▸ PASSAGE GIVEN
Air conditioning everywhere means making the problem worse while believing you are relieving it.
Low-tech and high-tech responses
In Hérault, a nursery school has kept classroom temperatures below 30°C using coconut fibre canopies, air circulators and night-time ventilation, rapid, low-cost measures adapted from traditional techniques. One staff member who has worked there for 17 years says she no longer ends her days drenched in sweat. More expensive options are also gaining attention: geothermal systems (up to €25,000 per household according to Engie) draw stable underground coolness, and district cooling networks in Paris, like the one serving the Louvre, use the Seine to dissipate heat. Portable AC units, while accessible to tenants, are inefficient for large spaces and can sharply increase electricity consumption.
I’ve been working here for 17 years. Finally I no longer finish my days in sweat.

▸ ENTRIES SUPPLIED

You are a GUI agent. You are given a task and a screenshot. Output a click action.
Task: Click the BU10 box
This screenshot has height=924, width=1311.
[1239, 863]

* * *

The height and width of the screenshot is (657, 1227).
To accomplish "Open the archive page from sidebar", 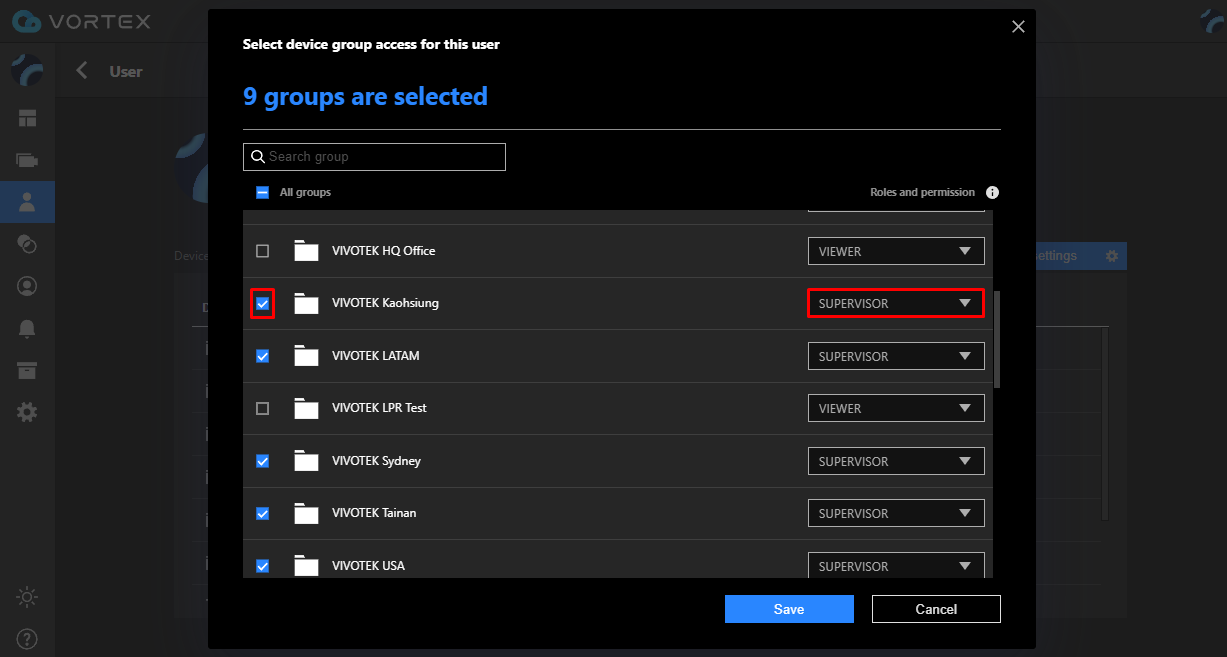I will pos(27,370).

▸ DIRECTIONS
1 - Using the passage on cooling, explain why portable AC units are only a limited option even though tenants can get them.
2 - Answer these questions from the passage on cooling:
(a) Below what temperature did the nursery school in Hérault keep its classrooms?
(b) According to Engie, up to how much can a geothermal system cost per household?
(c) What do district cooling networks in Paris, like the one serving the Louvre, use to dissipate heat?

▸ OUTPUTS BY TASK
1 - They are inefficient for large spaces, and they can sharply increase electricity consumption.

2 -
(a) 30°C
(b) €25,000
(c) The Seine